Interaction of parkin with PCNA
Immunodection experiments were performed to determine if parkin associates with proteins recruited for NER. PCNA is a protein needed for NER that is activated by ubiquitination. Immunoblotting, co-immunoprecipitation, and reverse co-immunoprecipatation identified a definite interaction between the two proteins Fig 3A. More specifically, PCNA was demonstrated to interact with the first ring finger region of parkin (R1-IBR) through its PIP binding domain Fig 3B-C. When the parkin-PCNA interaction was inhibited there was a reduction in repair activity Fig 4B.
Conclusion & Significance
Although the parkin-PCNA interaction influences DNA repair, the mechanism is still unknown. The data demonstrated functional parkin is involved in protection against DNA damage and stimulation of repair. Several mutations of parkin have been linked to generating AR-JP and breast, lung, ovarian and hepatocellular cancers, which is why a functional parkin protein is valuable to genotoxicity .
- Kao, S-Y. Regulation of DNA repair by parkin. Biochemical and Biophysical Research Communications 382, 321–325 (2009).
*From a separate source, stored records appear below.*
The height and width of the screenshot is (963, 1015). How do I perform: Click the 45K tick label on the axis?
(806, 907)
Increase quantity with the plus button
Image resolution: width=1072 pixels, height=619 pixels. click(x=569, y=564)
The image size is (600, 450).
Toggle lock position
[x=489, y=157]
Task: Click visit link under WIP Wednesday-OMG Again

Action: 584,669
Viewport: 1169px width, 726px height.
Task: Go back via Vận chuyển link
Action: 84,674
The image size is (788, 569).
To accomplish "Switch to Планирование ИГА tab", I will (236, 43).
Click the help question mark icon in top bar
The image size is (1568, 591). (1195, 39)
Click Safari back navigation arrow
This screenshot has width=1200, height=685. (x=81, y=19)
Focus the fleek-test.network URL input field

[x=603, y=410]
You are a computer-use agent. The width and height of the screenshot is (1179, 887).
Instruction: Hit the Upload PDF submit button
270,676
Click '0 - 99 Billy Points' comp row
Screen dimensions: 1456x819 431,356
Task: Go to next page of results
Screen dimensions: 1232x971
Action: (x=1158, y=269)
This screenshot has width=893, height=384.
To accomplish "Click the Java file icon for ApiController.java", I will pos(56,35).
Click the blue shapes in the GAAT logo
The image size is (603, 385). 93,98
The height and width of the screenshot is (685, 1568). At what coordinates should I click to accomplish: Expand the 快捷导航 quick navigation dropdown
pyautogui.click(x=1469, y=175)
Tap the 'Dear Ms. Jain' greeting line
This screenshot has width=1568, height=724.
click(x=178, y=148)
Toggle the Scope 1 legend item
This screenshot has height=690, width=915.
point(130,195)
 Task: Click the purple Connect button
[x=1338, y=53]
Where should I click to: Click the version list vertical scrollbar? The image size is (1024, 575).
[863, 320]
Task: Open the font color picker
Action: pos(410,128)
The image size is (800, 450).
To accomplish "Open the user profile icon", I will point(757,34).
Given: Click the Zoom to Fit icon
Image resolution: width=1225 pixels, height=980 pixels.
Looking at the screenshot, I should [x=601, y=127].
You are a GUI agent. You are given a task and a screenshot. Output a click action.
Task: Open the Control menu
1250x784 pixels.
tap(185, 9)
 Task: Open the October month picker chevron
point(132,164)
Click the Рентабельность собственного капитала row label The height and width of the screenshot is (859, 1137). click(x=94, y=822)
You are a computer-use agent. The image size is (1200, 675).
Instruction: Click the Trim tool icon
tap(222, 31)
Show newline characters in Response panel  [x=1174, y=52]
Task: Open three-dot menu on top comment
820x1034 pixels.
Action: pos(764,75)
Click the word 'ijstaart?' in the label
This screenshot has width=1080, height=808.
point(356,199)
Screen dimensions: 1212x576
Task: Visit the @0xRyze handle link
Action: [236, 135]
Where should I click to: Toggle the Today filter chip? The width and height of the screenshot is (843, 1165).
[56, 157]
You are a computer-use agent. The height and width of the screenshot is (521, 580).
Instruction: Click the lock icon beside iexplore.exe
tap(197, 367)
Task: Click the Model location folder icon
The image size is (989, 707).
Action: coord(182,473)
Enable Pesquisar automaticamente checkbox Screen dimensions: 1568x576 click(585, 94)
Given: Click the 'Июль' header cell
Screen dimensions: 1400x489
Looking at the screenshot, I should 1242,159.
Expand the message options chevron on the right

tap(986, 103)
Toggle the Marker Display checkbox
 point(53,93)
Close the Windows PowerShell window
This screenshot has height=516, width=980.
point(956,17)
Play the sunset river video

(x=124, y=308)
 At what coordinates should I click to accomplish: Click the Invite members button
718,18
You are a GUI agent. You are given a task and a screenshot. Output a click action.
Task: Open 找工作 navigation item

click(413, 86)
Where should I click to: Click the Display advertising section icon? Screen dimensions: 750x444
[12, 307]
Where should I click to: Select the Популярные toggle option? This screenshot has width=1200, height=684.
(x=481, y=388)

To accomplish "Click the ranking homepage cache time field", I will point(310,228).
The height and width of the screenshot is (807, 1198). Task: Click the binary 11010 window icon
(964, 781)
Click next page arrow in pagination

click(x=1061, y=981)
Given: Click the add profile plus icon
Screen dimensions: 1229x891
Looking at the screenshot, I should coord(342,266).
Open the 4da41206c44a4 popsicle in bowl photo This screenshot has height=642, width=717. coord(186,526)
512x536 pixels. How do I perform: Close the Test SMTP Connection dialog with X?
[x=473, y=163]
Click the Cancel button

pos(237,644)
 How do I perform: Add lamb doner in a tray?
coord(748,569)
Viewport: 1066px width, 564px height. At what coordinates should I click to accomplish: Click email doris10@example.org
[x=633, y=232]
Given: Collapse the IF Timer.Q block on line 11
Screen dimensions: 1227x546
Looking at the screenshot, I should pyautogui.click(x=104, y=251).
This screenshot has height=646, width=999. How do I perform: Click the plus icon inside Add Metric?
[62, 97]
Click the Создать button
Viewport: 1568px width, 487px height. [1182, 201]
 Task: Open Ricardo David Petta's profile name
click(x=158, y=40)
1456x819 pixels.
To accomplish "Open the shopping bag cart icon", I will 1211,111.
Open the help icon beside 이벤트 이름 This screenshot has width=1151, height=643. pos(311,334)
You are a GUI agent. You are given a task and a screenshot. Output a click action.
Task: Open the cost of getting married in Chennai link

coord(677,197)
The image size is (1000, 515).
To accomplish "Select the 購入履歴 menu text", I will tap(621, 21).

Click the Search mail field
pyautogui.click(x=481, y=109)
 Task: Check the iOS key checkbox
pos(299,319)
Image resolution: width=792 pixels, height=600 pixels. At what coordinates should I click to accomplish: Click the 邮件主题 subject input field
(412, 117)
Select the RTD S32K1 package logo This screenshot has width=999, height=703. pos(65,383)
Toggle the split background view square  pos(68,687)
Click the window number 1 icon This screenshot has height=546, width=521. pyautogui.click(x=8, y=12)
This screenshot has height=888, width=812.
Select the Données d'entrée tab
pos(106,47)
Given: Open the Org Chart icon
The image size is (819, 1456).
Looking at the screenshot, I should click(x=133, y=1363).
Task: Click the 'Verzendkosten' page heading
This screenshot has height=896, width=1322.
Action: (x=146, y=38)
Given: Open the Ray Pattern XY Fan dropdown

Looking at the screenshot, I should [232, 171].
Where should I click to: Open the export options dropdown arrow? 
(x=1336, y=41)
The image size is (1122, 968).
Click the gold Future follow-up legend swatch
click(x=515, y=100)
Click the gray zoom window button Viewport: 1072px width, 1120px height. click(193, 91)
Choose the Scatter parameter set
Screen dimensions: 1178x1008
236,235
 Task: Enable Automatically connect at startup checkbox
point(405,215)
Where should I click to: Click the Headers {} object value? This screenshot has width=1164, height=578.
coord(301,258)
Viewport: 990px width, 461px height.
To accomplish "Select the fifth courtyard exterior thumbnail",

- M.S. Goldberg, et al. Parkin-deficient mice exhibit nigrostriatal deficits but not loss of dopaminergic neurons. J. Biol. Chem 278, 43628–43635 (2003).
- Mizuno, Y, et al. Parkin and Parkinson's disease. Current Opinion in Neurology 14(4), 477-482 (2001).
- Shimura, H et al. Parkin and Parkinson's disease. Clinical Chemistry 58(8), 1260-1261 (2012).
- Shimura H, et al. Immunohistochemical and subcellular localization of Parkin protein: absence of protein in autosomal recessive juvenile parkinsonism patients. Ann Neurol 45, 668–72 (1999).
- Kao, Shyan-Yuan. DNA damage induces nuclear translocation of parkin. Journal of Biomedical Science 16, 67 (2009).